8. Tearing down statues is not opposing history. Charlottesville has three Confederate war statues, two (pro) genocide of the Native Americans statues, one World War I statue, one Vietnam War memorial, one statue of Thomas Jefferson (whose words and deeds, I’m sorry to say, agreed almost entirely with the latest racists), and one statue of Homer (poet of war). And that’s it. We have no memorials, whether monumental statuary or otherwise, to a single educator, artist, musician, athlete, author, or activst, nothing for Native American history, slavery, civil rights, women’s rights, or ANYTHING ELSE. Almost all of our history is missing. Putting up a giant statue for racism and war is not a step for history. Taking it down is not a blow to history. It could be a step forward, in fact. Even the renaming of Lee Park as Emancipation Park is educational. Creating a memorial to emancipation, and one to civil rights, and one to school integration, and one to peace would be more so.

9. The Lee statue is still there, not because racists rally around it, but because legislators glorify war. While neither side has any interest in opposing or even particularly in promoting war, and while the national and local media have gone through endless contortions to avoid mentioning it, the court case holding up the removal of Robert E. Lee and the horse he never rode in on is about war glorification. A state law that may or may not apply to this statue forbids taking down war memorials in Virginia. For fair and balanced free-speech advocates I should note that no similar law forbids taking down peace monuments. Also there really aren’t any to take down if you wanted to. This is a symptom of a culture that has come to accept endless war and the militarization of local police, and to report on rallies of “white nationalists” without ever considering that there may be a problem with both of those words.

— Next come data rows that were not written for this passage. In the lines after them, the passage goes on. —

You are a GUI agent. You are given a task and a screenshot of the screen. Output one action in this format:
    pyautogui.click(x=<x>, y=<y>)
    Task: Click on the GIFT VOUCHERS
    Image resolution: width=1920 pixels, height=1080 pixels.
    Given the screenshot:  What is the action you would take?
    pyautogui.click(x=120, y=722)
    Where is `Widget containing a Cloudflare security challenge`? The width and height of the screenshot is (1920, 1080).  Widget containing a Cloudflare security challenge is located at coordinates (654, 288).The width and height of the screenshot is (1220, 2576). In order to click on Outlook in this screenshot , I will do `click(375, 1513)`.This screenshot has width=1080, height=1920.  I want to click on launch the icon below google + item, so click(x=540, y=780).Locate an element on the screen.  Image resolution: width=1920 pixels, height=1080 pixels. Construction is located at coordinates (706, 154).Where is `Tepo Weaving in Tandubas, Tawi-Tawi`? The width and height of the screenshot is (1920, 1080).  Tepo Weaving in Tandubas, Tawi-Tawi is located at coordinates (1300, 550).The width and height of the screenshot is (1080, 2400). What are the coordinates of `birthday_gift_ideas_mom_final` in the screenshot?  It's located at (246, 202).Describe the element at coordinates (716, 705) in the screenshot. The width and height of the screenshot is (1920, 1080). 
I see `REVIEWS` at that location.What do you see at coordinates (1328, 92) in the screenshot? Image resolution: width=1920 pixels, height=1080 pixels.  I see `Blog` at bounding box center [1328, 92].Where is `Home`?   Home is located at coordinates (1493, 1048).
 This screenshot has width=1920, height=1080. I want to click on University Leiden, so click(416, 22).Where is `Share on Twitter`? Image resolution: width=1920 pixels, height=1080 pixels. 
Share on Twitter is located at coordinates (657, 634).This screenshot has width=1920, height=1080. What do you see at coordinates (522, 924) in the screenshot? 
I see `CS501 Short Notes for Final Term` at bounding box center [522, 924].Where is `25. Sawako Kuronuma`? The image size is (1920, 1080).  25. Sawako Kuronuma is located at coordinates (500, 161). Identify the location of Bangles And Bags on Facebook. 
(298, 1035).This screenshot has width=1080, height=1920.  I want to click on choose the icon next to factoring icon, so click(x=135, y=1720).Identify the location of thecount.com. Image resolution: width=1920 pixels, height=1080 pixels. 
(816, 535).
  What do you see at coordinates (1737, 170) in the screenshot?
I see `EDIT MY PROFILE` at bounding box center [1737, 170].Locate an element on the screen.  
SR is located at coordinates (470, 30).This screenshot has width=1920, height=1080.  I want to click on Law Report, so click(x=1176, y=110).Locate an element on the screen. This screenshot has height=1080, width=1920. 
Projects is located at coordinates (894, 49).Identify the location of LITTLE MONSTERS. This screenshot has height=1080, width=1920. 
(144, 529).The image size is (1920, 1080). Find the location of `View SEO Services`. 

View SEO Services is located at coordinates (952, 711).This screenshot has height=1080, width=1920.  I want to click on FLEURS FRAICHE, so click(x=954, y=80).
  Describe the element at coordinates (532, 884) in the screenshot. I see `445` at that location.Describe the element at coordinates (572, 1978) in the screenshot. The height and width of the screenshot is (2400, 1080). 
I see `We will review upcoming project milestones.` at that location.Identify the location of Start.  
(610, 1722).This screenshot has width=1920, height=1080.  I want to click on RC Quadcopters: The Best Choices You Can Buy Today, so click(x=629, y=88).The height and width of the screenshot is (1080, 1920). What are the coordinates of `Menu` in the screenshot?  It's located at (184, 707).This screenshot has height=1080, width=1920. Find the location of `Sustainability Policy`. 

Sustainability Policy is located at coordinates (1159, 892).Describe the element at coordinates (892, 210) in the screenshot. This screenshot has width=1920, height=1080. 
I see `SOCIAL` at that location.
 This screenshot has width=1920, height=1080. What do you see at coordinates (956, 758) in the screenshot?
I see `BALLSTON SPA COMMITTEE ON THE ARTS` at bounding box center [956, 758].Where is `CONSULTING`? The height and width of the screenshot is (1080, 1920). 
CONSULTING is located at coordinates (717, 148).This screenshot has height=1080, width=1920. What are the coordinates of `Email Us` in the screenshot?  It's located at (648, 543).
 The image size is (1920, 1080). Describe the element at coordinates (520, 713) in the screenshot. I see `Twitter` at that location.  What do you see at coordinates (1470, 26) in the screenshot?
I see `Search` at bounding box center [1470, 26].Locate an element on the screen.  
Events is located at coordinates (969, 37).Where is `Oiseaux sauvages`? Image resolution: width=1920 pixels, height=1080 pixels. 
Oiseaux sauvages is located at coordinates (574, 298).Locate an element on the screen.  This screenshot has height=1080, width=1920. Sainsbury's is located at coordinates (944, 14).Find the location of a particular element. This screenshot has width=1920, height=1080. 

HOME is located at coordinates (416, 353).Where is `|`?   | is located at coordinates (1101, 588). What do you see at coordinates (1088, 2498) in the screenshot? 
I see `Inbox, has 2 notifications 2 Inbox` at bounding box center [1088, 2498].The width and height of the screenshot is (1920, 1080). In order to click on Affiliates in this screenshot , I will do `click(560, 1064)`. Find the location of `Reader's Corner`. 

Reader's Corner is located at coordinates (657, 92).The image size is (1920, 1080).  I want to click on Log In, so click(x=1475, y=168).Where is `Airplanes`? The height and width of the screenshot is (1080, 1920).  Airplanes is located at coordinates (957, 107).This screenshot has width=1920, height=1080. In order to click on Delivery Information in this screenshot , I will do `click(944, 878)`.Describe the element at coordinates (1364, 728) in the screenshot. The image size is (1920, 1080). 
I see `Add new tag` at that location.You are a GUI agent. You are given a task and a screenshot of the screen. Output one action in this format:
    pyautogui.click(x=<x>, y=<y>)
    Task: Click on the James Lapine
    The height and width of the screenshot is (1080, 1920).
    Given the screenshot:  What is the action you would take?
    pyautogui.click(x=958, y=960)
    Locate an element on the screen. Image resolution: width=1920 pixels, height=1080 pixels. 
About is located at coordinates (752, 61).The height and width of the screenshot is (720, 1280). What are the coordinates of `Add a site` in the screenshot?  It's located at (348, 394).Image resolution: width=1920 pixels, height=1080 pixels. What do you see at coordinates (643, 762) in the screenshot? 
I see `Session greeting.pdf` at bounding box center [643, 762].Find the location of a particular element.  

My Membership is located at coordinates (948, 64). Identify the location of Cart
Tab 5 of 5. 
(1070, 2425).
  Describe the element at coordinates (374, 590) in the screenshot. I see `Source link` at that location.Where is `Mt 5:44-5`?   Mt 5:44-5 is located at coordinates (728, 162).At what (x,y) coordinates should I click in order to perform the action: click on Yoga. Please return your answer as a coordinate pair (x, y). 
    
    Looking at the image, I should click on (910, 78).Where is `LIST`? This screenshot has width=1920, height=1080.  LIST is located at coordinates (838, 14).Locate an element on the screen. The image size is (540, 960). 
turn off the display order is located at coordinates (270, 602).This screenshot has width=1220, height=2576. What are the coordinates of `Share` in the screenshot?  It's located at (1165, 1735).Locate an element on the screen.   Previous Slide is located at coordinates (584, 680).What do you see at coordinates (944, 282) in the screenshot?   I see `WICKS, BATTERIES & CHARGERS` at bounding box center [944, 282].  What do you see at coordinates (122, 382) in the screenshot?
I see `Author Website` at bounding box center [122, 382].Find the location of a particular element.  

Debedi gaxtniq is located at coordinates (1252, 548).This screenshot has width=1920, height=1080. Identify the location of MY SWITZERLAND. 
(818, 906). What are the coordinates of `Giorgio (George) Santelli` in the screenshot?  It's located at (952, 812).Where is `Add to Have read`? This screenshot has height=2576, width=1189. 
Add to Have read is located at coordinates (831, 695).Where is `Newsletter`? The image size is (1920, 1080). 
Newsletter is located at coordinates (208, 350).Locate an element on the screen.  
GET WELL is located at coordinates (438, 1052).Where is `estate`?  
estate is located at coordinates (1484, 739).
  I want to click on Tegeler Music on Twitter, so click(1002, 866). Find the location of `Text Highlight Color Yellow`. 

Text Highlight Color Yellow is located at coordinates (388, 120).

10. As I’ve written in recent months, many sympathizers with the racist cause are understandable. This is a quite different thing from being acceptable or praise worthy. To say that someone is understandable is to say that you can understand them. They’re not monsters acting on inexplicable subhuman impulses any more than do the people they hate or the people against whom the United States wages wars typically behave that way. These racists live in one of the most unequal societies ever known, and they don’t live at the top of it. They hear about endless efforts to alleviate injustice toward all sorts of wronged groups that don’t include them. They notice the cultural acceptability in comedy shows and elsewhere of mocking white people. They seek a group identity. They seek others to blame. They seek others to place beneath themselves. And they hear hardly a peep out of Washington D.C. about creating universal rights and supports for everyone, as in Scandinavia. Instead they hear that hatred and violence and racism come with the Presidential seal of approval.